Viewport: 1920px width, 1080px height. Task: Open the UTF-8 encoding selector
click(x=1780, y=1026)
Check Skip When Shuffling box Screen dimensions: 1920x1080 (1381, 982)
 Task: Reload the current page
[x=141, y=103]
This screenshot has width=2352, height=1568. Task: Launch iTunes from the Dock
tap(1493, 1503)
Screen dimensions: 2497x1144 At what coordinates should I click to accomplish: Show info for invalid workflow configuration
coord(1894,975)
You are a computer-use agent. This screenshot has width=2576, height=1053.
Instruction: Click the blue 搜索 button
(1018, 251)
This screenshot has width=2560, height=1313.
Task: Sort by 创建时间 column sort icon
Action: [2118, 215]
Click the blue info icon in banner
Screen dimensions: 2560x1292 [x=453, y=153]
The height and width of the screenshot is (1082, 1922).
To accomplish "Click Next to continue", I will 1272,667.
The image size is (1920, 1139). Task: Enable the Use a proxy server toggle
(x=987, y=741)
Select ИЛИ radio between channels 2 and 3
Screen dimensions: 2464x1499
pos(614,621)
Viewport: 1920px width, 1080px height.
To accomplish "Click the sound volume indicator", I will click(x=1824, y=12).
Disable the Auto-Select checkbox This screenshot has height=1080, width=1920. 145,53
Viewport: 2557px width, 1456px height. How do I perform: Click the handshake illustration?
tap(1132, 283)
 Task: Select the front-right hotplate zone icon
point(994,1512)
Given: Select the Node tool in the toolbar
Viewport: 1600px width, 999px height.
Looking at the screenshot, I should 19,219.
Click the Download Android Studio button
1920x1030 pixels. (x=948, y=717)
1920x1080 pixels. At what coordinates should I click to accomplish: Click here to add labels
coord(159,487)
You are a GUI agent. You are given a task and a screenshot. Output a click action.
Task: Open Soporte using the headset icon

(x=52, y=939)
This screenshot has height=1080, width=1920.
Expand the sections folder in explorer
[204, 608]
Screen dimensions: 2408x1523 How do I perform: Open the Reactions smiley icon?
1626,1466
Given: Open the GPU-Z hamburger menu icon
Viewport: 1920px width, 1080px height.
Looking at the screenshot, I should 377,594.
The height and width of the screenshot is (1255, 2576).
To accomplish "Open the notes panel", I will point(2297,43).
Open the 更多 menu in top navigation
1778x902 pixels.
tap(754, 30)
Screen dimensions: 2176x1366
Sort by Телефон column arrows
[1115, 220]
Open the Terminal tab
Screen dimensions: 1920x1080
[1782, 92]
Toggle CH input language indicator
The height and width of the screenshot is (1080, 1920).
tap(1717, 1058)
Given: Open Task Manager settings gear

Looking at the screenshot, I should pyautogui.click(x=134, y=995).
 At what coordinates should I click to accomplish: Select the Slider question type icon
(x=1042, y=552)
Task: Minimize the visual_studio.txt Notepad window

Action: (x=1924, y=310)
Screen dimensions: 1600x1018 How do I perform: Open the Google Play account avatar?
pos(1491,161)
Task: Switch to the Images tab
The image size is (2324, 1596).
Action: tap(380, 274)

◆ Problem: Among the entries above, the lines between the ones containing "The height and width of the screenshot is (1082, 1922)." and "Screen dimensions: 2176x1366", inclusive, are to be transcribed exactly. No other line is to be given.

◆ Answer for the task:
The height and width of the screenshot is (1082, 1922).
To accomplish "Click Next to continue", I will 1272,667.
The image size is (1920, 1139). Task: Enable the Use a proxy server toggle
(x=987, y=741)
Select ИЛИ radio between channels 2 and 3
Screen dimensions: 2464x1499
pos(614,621)
Viewport: 1920px width, 1080px height.
To accomplish "Click the sound volume indicator", I will click(x=1824, y=12).
Disable the Auto-Select checkbox This screenshot has height=1080, width=1920. 145,53
Viewport: 2557px width, 1456px height. How do I perform: Click the handshake illustration?
tap(1132, 283)
 Task: Select the front-right hotplate zone icon
point(994,1512)
Given: Select the Node tool in the toolbar
Viewport: 1600px width, 999px height.
Looking at the screenshot, I should 19,219.
Click the Download Android Studio button
1920x1030 pixels. (x=948, y=717)
1920x1080 pixels. At what coordinates should I click to accomplish: Click here to add labels
coord(159,487)
You are a GUI agent. You are given a task and a screenshot. Output a click action.
Task: Open Soporte using the headset icon

(x=52, y=939)
This screenshot has height=1080, width=1920.
Expand the sections folder in explorer
[204, 608]
Screen dimensions: 2408x1523 How do I perform: Open the Reactions smiley icon?
1626,1466
Given: Open the GPU-Z hamburger menu icon
Viewport: 1920px width, 1080px height.
Looking at the screenshot, I should 377,594.
The height and width of the screenshot is (1255, 2576).
To accomplish "Open the notes panel", I will point(2297,43).
Open the 更多 menu in top navigation
1778x902 pixels.
tap(754, 30)
Screen dimensions: 2176x1366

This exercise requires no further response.